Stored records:
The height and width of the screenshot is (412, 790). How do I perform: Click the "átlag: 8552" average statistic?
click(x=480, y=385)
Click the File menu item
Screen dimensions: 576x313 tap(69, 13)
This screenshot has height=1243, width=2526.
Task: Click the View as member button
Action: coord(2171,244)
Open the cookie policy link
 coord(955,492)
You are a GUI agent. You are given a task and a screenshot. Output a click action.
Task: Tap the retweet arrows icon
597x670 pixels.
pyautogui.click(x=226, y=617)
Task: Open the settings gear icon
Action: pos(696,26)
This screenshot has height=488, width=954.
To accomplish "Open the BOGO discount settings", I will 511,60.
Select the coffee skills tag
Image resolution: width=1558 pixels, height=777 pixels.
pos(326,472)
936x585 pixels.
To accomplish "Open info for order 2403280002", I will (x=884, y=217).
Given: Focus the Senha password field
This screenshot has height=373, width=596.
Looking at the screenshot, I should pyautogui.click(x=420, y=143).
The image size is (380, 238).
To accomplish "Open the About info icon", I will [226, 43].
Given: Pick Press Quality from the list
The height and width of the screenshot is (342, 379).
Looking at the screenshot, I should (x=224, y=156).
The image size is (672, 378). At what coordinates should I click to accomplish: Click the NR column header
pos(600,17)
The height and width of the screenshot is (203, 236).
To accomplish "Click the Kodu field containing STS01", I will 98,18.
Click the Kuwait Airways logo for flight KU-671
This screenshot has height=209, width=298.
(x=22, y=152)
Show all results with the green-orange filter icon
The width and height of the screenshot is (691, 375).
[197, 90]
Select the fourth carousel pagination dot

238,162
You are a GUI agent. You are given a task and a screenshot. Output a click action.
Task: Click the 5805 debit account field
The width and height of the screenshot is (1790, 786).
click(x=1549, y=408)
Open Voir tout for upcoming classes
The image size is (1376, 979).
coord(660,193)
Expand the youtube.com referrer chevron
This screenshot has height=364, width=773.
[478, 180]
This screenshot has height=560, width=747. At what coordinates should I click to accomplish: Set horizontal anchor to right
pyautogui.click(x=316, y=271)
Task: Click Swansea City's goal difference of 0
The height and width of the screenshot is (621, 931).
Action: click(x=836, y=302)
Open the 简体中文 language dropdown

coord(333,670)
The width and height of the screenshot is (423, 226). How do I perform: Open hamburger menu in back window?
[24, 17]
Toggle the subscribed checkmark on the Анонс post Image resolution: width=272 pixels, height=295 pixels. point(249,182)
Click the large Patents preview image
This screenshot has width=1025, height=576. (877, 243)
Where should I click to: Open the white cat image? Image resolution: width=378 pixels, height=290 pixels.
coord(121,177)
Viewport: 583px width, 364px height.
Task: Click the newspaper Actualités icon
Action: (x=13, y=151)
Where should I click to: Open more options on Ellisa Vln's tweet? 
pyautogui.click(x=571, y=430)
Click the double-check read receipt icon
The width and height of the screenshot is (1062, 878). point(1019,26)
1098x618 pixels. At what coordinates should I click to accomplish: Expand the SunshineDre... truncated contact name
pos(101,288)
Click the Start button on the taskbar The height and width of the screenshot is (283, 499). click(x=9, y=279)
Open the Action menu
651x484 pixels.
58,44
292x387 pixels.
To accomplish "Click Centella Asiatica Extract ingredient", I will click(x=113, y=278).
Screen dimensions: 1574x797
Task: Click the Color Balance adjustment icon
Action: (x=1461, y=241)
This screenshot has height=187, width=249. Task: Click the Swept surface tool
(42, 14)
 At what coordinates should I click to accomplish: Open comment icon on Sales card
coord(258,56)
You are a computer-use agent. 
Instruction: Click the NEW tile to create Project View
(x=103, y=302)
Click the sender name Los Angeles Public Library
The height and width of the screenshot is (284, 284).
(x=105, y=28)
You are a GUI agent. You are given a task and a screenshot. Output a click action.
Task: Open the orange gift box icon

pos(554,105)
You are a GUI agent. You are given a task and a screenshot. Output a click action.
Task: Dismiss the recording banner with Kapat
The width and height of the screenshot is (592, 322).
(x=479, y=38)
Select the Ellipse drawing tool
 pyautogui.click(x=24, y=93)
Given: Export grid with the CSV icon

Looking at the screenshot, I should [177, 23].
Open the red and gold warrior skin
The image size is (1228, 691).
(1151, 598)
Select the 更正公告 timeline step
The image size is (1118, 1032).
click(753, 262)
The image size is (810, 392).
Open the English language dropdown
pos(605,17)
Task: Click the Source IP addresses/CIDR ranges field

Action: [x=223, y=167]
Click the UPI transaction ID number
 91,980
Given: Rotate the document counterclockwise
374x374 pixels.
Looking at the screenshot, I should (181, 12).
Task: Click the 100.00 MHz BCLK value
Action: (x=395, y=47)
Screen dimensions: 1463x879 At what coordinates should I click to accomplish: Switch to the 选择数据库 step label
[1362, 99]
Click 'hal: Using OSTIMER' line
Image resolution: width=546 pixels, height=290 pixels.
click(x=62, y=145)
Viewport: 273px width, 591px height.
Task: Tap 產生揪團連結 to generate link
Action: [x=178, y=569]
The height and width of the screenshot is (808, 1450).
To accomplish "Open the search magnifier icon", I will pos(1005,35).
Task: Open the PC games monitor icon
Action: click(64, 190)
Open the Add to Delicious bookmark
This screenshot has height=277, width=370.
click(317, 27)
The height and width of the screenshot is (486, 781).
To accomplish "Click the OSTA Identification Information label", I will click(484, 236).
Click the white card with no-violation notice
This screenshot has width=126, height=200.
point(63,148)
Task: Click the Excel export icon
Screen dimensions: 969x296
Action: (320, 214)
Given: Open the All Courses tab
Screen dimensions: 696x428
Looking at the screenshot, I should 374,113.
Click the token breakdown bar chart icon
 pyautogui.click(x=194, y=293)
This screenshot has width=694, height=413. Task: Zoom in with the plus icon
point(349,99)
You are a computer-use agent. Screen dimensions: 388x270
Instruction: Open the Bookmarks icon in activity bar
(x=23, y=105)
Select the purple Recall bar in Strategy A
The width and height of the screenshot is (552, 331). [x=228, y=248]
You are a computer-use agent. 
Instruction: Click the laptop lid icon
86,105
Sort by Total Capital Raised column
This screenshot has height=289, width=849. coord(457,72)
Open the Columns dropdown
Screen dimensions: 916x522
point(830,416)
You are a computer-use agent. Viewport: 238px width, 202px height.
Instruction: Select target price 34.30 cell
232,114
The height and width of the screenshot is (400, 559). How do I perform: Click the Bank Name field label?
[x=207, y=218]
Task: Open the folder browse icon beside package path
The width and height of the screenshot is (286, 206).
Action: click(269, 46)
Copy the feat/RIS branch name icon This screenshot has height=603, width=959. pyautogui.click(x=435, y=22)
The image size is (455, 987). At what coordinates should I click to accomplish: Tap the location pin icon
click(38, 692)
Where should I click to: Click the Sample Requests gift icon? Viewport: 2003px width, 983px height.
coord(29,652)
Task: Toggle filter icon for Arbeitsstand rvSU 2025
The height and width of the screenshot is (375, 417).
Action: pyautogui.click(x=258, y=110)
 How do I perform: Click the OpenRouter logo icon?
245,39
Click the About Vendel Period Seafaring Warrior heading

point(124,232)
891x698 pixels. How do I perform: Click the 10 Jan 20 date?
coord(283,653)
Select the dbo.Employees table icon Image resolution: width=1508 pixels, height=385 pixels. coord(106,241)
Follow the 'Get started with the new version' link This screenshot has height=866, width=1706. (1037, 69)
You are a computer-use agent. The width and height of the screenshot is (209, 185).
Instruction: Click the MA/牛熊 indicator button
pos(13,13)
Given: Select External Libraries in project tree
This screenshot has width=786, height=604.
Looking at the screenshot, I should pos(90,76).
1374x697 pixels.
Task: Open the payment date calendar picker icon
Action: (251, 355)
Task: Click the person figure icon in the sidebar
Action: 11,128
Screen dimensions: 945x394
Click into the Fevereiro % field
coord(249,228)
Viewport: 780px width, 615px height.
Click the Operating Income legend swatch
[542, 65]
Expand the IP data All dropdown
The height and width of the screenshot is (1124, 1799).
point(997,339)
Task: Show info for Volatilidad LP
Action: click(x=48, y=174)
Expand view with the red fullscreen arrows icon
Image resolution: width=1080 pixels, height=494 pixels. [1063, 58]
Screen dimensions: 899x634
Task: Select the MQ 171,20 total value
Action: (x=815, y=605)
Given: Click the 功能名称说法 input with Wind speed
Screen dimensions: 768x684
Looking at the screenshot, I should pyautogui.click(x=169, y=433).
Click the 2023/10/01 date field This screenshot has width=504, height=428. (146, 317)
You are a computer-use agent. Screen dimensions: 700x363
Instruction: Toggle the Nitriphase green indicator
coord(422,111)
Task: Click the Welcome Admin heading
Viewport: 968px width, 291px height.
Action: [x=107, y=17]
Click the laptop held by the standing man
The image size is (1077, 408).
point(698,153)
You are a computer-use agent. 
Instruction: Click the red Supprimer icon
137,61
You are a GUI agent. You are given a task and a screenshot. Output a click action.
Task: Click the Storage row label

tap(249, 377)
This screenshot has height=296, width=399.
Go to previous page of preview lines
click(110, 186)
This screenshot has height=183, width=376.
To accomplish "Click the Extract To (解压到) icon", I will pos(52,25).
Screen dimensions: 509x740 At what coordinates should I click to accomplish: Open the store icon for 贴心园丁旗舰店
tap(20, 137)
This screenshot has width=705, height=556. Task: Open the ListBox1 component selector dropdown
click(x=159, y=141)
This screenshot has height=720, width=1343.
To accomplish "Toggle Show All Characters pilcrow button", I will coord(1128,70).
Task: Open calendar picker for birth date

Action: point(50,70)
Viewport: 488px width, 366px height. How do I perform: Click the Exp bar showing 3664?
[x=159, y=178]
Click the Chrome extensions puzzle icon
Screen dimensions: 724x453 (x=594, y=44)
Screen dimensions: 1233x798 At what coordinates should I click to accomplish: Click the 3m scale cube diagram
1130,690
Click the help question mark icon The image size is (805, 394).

WHAT YOU SHOULD DO
Nothing but the lines from the one holding "This screenshot has height=183, width=376." to the end of the entries should be returned, each exactly as it stands.

EXERCISE SOLUTION
This screenshot has height=183, width=376.
To accomplish "Click the Extract To (解压到) icon", I will pos(52,25).
Screen dimensions: 509x740 At what coordinates should I click to accomplish: Open the store icon for 贴心园丁旗舰店
tap(20, 137)
This screenshot has width=705, height=556. Task: Open the ListBox1 component selector dropdown
click(x=159, y=141)
This screenshot has height=720, width=1343.
To accomplish "Toggle Show All Characters pilcrow button", I will coord(1128,70).
Task: Open calendar picker for birth date

Action: point(50,70)
Viewport: 488px width, 366px height. How do I perform: Click the Exp bar showing 3664?
[x=159, y=178]
Click the Chrome extensions puzzle icon
Screen dimensions: 724x453 (x=594, y=44)
Screen dimensions: 1233x798 At what coordinates should I click to accomplish: Click the 3m scale cube diagram
1130,690
Click the help question mark icon The image size is (805, 394).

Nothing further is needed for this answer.